**Assignment:** Your answer should be one number, the count of lines in the data that hold "dropdown".

[Extracted data Boundary: Start]

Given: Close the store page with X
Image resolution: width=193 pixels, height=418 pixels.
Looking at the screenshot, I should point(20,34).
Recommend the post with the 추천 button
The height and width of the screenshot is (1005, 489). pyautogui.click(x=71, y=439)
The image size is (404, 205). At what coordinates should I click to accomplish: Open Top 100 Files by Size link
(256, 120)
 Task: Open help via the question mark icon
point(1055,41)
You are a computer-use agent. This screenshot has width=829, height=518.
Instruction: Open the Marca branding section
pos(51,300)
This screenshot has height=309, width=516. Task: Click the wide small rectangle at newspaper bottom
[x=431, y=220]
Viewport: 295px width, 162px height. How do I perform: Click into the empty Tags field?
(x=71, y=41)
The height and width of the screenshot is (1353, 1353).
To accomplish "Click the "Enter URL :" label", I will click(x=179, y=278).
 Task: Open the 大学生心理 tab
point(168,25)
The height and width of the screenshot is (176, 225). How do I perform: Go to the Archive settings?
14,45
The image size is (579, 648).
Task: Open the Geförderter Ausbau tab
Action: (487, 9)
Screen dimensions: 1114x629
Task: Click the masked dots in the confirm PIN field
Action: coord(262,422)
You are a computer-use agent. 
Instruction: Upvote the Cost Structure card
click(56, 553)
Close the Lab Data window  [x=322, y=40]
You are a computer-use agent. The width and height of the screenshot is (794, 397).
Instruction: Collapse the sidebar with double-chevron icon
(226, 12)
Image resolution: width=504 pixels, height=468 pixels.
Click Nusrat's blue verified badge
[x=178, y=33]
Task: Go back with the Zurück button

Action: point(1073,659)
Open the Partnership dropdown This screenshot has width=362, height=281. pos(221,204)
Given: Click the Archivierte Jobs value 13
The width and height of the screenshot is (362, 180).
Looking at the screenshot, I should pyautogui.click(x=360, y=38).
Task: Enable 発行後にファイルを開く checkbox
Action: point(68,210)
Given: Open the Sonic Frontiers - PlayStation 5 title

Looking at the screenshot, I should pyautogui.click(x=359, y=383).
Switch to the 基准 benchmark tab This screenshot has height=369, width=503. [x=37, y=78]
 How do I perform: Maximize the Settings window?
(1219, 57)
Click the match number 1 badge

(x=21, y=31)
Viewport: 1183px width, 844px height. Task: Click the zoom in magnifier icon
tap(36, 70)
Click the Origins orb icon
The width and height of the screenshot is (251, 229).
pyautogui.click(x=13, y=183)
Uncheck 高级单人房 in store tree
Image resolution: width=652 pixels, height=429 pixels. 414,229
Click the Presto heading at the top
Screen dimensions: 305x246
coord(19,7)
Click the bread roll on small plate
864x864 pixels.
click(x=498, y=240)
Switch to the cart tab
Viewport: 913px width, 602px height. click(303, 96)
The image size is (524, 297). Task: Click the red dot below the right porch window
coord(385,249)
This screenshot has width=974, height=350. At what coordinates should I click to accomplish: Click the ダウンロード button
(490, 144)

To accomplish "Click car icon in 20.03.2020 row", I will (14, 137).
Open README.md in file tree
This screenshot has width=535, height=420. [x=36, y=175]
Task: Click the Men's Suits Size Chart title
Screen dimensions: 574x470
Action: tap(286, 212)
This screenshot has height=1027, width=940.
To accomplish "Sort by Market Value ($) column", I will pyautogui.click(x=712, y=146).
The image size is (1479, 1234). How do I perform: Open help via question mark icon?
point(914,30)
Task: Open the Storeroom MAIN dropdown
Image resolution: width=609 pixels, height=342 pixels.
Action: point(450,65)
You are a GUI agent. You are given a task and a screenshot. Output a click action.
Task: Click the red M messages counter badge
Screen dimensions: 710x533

[Extracted data Boundary: End]

**Completed exercise:** 2